Davey Tree Expert Company
This is a promotional ad where only good things are said about the protagonist, this, more than advertising is PR.
A line with two names and five distinct markets
Savage-Stevens Arms Corporation
Ironically, there used to be a great market promoting fire arms.
The Edge of the Circle
This 1923 ad proves that the message is not clear nor accurate. The agency faults in showing that they can reach a mass audience by placing as an example the divesting reality Native Americans went through. They see it as a peace treaty when really it was pure genocide.
The role/ impact of the media in the creation/ history event. How did the particular medium play role.
Is clear that media has impact in the creation and evolution of the history events, by this time for a product to have success has to be promoted by the media otherwise it not known so the chances to have luck in the market is very little.

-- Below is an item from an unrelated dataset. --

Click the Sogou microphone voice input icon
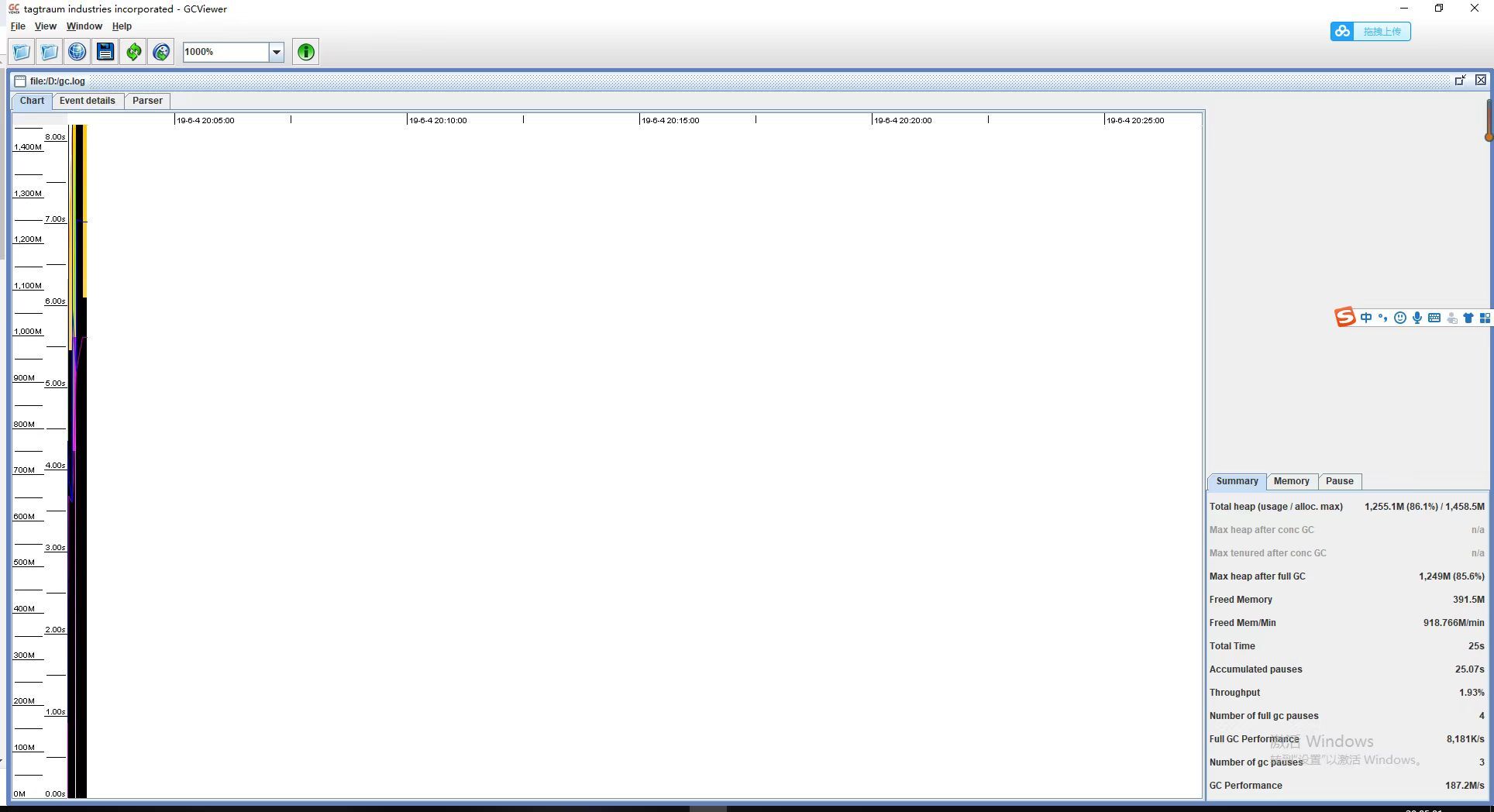This screenshot has width=1494, height=812. (1417, 318)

The company that created the product only concentrate in making the product they don’t worry in how is going to be known or sale, they live this to publicities companies that work directly with the media.
We are getting to a point that the media causes so much influence in getting to know a product, and making sales happens, that it is almost a requirement if you want to sale a product to be in television, commercials, etc, everything that has to do with public advertising, of course this is getting to a limit that it is almost unaffordable presenting the product to the media, is so expensive that they count second by second when they talk about presenting their product on air, and once again we are talking about having money and not about if it’s a good or a bad product. It doesn’t matter if is a bad product if the company that promotes it have the money to pay advertising the media is going to show it, so is the media really doing their job?…

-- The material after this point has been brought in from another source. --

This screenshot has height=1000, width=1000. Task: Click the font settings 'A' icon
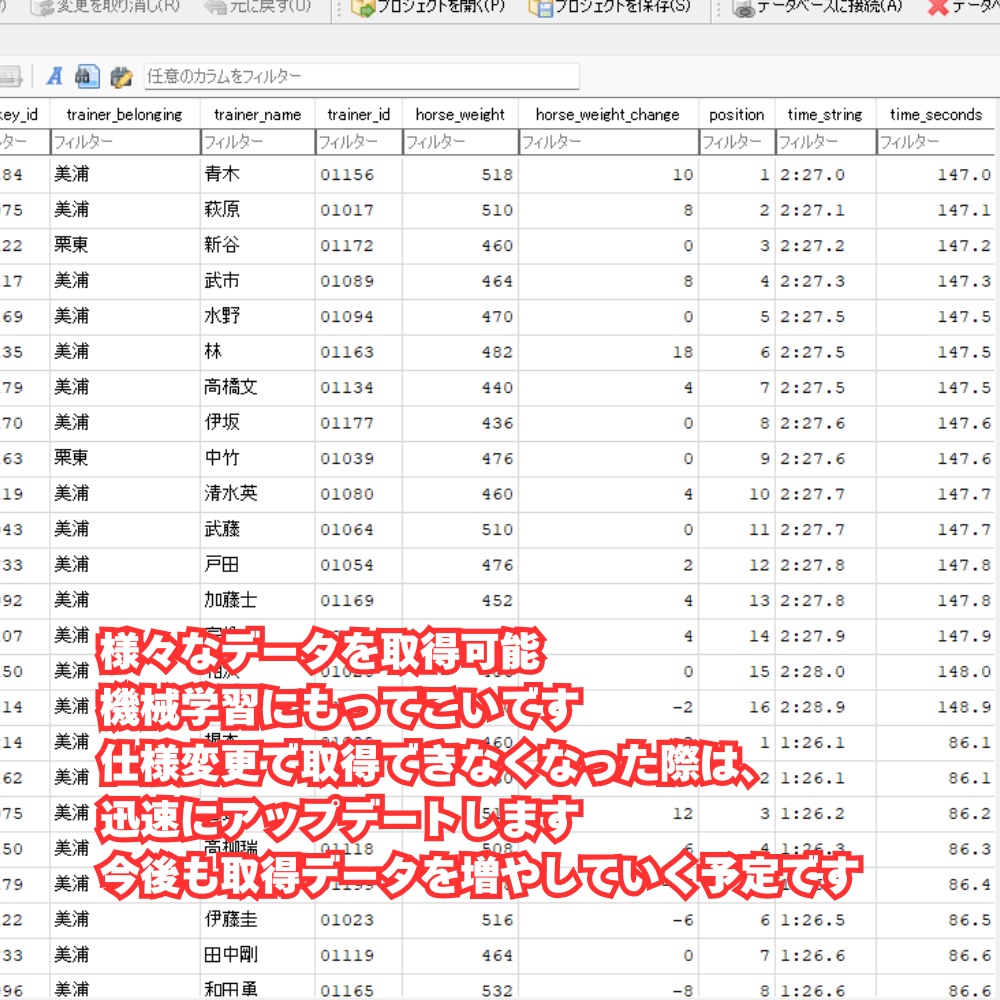(x=55, y=76)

The exigency at the nation at the time of the event. Other things that were happening
First no one really knew what the benefits off the media were, people dint’ really believe in it, after a few years it was the MOST IMPORTANT way of advertising and the competition of brands in the nation started. So it was an exigency that people were involved with the media if they wanted to be part of society, and that’s how it works right now, if you want to be actual and informed people have to be in constant contact with the press, television radio etc…
In the other hand the media during the time is causing a lot of hate between companies and products specially in the US were publicity against other products is allowed, we are living in times that is essential to the first ones informed and to be the first ones in the market so everything is about winning a race and not about being informed.